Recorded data
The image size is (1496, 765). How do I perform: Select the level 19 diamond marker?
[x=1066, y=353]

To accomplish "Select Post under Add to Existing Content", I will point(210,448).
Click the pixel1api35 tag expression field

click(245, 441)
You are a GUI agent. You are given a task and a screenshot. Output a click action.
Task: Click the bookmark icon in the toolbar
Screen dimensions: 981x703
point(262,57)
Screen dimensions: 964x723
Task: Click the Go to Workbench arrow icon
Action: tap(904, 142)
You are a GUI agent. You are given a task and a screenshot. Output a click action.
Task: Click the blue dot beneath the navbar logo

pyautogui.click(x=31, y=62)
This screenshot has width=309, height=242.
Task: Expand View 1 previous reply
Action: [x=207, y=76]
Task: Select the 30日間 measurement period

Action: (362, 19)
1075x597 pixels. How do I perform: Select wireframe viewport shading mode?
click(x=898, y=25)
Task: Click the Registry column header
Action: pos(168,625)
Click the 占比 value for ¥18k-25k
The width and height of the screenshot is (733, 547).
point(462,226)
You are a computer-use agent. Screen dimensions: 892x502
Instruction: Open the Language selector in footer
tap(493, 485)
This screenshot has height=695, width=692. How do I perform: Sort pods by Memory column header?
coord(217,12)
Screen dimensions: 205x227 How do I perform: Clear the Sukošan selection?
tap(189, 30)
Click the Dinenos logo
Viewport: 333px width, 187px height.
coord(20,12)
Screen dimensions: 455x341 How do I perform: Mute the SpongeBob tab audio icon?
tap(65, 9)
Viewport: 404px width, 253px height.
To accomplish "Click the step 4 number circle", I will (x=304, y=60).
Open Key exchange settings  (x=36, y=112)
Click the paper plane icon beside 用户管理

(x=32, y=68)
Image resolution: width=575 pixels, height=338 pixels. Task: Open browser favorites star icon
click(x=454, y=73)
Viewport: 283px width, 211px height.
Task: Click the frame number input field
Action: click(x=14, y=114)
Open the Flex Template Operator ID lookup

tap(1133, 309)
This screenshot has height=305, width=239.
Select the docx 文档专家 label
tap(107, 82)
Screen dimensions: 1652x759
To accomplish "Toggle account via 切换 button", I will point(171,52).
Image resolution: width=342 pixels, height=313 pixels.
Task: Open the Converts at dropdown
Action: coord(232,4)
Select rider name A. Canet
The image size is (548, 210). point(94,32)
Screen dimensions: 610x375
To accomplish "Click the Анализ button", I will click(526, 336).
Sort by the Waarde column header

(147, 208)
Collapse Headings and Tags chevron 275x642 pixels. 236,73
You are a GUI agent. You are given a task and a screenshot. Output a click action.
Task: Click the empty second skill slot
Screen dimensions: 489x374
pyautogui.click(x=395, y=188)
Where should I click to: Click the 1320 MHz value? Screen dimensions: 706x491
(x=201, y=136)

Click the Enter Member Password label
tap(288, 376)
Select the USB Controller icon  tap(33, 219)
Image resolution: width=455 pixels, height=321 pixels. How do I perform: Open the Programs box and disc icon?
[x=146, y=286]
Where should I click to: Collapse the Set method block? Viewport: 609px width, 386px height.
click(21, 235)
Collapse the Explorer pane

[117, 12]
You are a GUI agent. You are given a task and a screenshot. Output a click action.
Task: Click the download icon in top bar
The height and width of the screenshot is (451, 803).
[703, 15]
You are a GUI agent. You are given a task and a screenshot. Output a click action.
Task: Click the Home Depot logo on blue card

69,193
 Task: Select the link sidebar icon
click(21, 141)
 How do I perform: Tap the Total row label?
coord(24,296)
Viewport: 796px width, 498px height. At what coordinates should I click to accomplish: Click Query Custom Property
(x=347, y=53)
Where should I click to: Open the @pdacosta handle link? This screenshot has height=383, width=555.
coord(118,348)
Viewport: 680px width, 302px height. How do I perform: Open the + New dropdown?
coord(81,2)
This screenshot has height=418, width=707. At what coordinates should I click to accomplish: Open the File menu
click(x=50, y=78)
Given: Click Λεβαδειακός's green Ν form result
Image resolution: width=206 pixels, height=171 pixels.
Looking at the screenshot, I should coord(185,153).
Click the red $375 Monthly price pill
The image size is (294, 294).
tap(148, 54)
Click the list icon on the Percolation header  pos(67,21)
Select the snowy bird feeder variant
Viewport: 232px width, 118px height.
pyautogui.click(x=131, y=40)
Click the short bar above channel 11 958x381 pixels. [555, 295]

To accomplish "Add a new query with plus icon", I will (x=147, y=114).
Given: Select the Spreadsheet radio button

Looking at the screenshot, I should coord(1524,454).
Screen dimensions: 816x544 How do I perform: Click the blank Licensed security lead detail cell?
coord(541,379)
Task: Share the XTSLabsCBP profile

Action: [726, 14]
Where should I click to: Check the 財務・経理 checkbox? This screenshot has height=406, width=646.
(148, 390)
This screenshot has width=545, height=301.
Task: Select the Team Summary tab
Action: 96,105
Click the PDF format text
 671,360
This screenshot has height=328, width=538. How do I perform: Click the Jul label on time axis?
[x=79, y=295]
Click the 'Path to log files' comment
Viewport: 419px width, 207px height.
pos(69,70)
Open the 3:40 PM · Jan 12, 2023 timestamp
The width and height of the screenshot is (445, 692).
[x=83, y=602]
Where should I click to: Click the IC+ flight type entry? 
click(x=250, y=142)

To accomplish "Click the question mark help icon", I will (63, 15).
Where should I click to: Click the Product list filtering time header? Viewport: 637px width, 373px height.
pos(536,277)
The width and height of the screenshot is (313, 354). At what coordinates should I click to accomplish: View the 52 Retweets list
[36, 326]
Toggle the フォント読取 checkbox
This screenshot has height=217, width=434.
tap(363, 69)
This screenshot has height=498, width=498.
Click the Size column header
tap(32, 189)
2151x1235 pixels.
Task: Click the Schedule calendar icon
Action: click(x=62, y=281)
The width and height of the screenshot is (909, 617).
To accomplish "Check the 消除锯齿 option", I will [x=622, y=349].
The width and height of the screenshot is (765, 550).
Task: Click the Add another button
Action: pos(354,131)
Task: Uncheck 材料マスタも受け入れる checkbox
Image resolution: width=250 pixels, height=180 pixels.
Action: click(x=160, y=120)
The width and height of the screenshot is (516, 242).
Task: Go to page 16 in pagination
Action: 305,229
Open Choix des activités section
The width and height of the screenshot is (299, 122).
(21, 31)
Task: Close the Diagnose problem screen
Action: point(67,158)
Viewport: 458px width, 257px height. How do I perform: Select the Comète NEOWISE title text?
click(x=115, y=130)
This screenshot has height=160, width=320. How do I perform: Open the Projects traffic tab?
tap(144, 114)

To do: Return each line of the data exactly as it was given.

Reply:
The image size is (1496, 765). How do I perform: Select the level 19 diamond marker?
[x=1066, y=353]

To accomplish "Select Post under Add to Existing Content", I will point(210,448).
Click the pixel1api35 tag expression field

click(245, 441)
You are a GUI agent. You are given a task and a screenshot. Output a click action.
Task: Click the bookmark icon in the toolbar
Screen dimensions: 981x703
point(262,57)
Screen dimensions: 964x723
Task: Click the Go to Workbench arrow icon
Action: tap(904, 142)
You are a GUI agent. You are given a task and a screenshot. Output a click action.
Task: Click the blue dot beneath the navbar logo

pyautogui.click(x=31, y=62)
This screenshot has width=309, height=242.
Task: Expand View 1 previous reply
Action: [x=207, y=76]
Task: Select the 30日間 measurement period

Action: (362, 19)
1075x597 pixels. How do I perform: Select wireframe viewport shading mode?
click(x=898, y=25)
Task: Click the Registry column header
Action: pos(168,625)
Click the 占比 value for ¥18k-25k
The width and height of the screenshot is (733, 547).
point(462,226)
You are a computer-use agent. Screen dimensions: 892x502
Instruction: Open the Language selector in footer
tap(493, 485)
This screenshot has height=695, width=692. How do I perform: Sort pods by Memory column header?
coord(217,12)
Screen dimensions: 205x227 How do I perform: Clear the Sukošan selection?
tap(189, 30)
Click the Dinenos logo
Viewport: 333px width, 187px height.
coord(20,12)
Screen dimensions: 455x341 How do I perform: Mute the SpongeBob tab audio icon?
tap(65, 9)
Viewport: 404px width, 253px height.
To accomplish "Click the step 4 number circle", I will (x=304, y=60).
Open Key exchange settings  (x=36, y=112)
Click the paper plane icon beside 用户管理

(x=32, y=68)
Image resolution: width=575 pixels, height=338 pixels. Task: Open browser favorites star icon
click(x=454, y=73)
Viewport: 283px width, 211px height.
Task: Click the frame number input field
Action: click(x=14, y=114)
Open the Flex Template Operator ID lookup

tap(1133, 309)
This screenshot has height=305, width=239.
Select the docx 文档专家 label
tap(107, 82)
Screen dimensions: 1652x759
To accomplish "Toggle account via 切换 button", I will point(171,52).
Image resolution: width=342 pixels, height=313 pixels.
Task: Open the Converts at dropdown
Action: coord(232,4)
Select rider name A. Canet
The image size is (548, 210). point(94,32)
Screen dimensions: 610x375
To accomplish "Click the Анализ button", I will click(526, 336).
Sort by the Waarde column header

(147, 208)
Collapse Headings and Tags chevron 275x642 pixels. 236,73
You are a GUI agent. You are given a task and a screenshot. Output a click action.
Task: Click the empty second skill slot
Screen dimensions: 489x374
pyautogui.click(x=395, y=188)
Where should I click to: Click the 1320 MHz value? Screen dimensions: 706x491
(x=201, y=136)

Click the Enter Member Password label
tap(288, 376)
Select the USB Controller icon  tap(33, 219)
Image resolution: width=455 pixels, height=321 pixels. How do I perform: Open the Programs box and disc icon?
[x=146, y=286]
Where should I click to: Collapse the Set method block? Viewport: 609px width, 386px height.
click(21, 235)
Collapse the Explorer pane

[117, 12]
You are a GUI agent. You are given a task and a screenshot. Output a click action.
Task: Click the download icon in top bar
The height and width of the screenshot is (451, 803).
[703, 15]
You are a GUI agent. You are given a task and a screenshot. Output a click action.
Task: Click the Home Depot logo on blue card

69,193
 Task: Select the link sidebar icon
click(21, 141)
 How do I perform: Tap the Total row label?
coord(24,296)
Viewport: 796px width, 498px height. At what coordinates should I click to accomplish: Click Query Custom Property
(x=347, y=53)
Where should I click to: Open the @pdacosta handle link? This screenshot has height=383, width=555.
coord(118,348)
Viewport: 680px width, 302px height. How do I perform: Open the + New dropdown?
coord(81,2)
This screenshot has height=418, width=707. At what coordinates should I click to accomplish: Open the File menu
click(x=50, y=78)
Given: Click Λεβαδειακός's green Ν form result
Image resolution: width=206 pixels, height=171 pixels.
Looking at the screenshot, I should coord(185,153).
Click the red $375 Monthly price pill
The image size is (294, 294).
tap(148, 54)
Click the list icon on the Percolation header  pos(67,21)
Select the snowy bird feeder variant
Viewport: 232px width, 118px height.
pyautogui.click(x=131, y=40)
Click the short bar above channel 11 958x381 pixels. [555, 295]

To accomplish "Add a new query with plus icon", I will (x=147, y=114).
Given: Select the Spreadsheet radio button

Looking at the screenshot, I should coord(1524,454).
Screen dimensions: 816x544 How do I perform: Click the blank Licensed security lead detail cell?
coord(541,379)
Task: Share the XTSLabsCBP profile

Action: [726, 14]
Where should I click to: Check the 財務・経理 checkbox? This screenshot has height=406, width=646.
(148, 390)
This screenshot has width=545, height=301.
Task: Select the Team Summary tab
Action: 96,105
Click the PDF format text
 671,360
This screenshot has height=328, width=538. How do I perform: Click the Jul label on time axis?
[x=79, y=295]
Click the 'Path to log files' comment
Viewport: 419px width, 207px height.
pos(69,70)
Open the 3:40 PM · Jan 12, 2023 timestamp
The width and height of the screenshot is (445, 692).
[x=83, y=602]
Where should I click to: Click the IC+ flight type entry? 
click(x=250, y=142)

To accomplish "Click the question mark help icon", I will (63, 15).
Where should I click to: Click the Product list filtering time header? Viewport: 637px width, 373px height.
pos(536,277)
The width and height of the screenshot is (313, 354). At what coordinates should I click to accomplish: View the 52 Retweets list
[36, 326]
Toggle the フォント読取 checkbox
This screenshot has height=217, width=434.
tap(363, 69)
This screenshot has height=498, width=498.
Click the Size column header
tap(32, 189)
2151x1235 pixels.
Task: Click the Schedule calendar icon
Action: click(x=62, y=281)
The width and height of the screenshot is (909, 617).
To accomplish "Check the 消除锯齿 option", I will [x=622, y=349].
The width and height of the screenshot is (765, 550).
Task: Click the Add another button
Action: pos(354,131)
Task: Uncheck 材料マスタも受け入れる checkbox
Image resolution: width=250 pixels, height=180 pixels.
Action: click(x=160, y=120)
The width and height of the screenshot is (516, 242).
Task: Go to page 16 in pagination
Action: 305,229
Open Choix des activités section
The width and height of the screenshot is (299, 122).
(21, 31)
Task: Close the Diagnose problem screen
Action: point(67,158)
Viewport: 458px width, 257px height. How do I perform: Select the Comète NEOWISE title text?
click(x=115, y=130)
This screenshot has height=160, width=320. How do I perform: Open the Projects traffic tab?
tap(144, 114)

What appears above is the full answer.